## Work required
Your answer should be every line with the word "gear", copied from the data below.

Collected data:
···

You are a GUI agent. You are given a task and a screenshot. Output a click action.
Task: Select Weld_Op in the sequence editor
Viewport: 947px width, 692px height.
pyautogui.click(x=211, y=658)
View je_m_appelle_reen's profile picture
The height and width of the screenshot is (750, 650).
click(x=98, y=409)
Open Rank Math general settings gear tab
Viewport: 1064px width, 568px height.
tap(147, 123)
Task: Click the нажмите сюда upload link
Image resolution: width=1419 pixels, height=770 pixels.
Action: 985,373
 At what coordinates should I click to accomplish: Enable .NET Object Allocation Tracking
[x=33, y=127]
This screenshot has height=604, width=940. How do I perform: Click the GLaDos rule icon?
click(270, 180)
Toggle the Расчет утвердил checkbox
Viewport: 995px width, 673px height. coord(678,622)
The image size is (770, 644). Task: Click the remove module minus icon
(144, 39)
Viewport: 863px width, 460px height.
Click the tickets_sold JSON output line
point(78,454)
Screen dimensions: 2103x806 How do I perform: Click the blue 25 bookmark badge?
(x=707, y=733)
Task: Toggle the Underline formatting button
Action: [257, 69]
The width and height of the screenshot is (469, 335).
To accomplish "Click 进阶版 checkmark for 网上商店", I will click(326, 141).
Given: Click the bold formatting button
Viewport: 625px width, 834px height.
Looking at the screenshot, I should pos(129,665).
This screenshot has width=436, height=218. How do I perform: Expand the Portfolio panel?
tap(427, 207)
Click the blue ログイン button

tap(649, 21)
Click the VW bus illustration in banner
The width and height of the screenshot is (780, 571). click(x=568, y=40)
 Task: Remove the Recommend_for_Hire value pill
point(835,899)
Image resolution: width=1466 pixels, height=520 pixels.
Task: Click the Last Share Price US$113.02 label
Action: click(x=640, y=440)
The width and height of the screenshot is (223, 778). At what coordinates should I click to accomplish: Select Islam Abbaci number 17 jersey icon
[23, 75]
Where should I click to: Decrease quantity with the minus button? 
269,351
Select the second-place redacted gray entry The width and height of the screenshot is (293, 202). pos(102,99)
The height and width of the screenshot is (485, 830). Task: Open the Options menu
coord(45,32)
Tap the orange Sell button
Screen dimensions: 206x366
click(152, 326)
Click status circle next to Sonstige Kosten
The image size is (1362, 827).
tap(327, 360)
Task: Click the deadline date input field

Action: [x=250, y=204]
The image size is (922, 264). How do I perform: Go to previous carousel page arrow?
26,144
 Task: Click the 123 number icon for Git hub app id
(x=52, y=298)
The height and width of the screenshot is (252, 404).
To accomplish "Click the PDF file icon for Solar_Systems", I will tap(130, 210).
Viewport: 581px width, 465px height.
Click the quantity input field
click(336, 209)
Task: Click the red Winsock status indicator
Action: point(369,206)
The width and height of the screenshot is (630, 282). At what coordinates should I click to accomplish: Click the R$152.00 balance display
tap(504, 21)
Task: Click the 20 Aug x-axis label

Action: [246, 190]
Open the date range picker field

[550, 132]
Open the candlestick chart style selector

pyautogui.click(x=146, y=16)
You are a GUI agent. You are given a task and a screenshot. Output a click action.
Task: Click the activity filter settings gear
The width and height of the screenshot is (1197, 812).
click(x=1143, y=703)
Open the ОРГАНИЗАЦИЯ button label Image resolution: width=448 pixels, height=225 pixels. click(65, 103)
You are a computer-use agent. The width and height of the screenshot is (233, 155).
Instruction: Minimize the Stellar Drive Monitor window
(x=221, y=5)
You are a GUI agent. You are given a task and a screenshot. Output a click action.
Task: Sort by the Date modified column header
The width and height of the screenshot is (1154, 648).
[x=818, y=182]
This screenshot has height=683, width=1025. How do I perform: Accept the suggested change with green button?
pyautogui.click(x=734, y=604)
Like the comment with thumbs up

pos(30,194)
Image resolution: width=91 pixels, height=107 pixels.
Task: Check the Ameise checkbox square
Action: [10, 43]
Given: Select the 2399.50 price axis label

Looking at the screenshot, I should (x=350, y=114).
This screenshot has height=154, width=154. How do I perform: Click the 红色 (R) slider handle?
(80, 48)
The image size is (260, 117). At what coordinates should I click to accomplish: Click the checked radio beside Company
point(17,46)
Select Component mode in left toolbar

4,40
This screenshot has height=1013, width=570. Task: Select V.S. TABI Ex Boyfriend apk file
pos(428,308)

···

## Answer box
Open Rank Math general settings gear tab
Task: Click the activity filter settings gear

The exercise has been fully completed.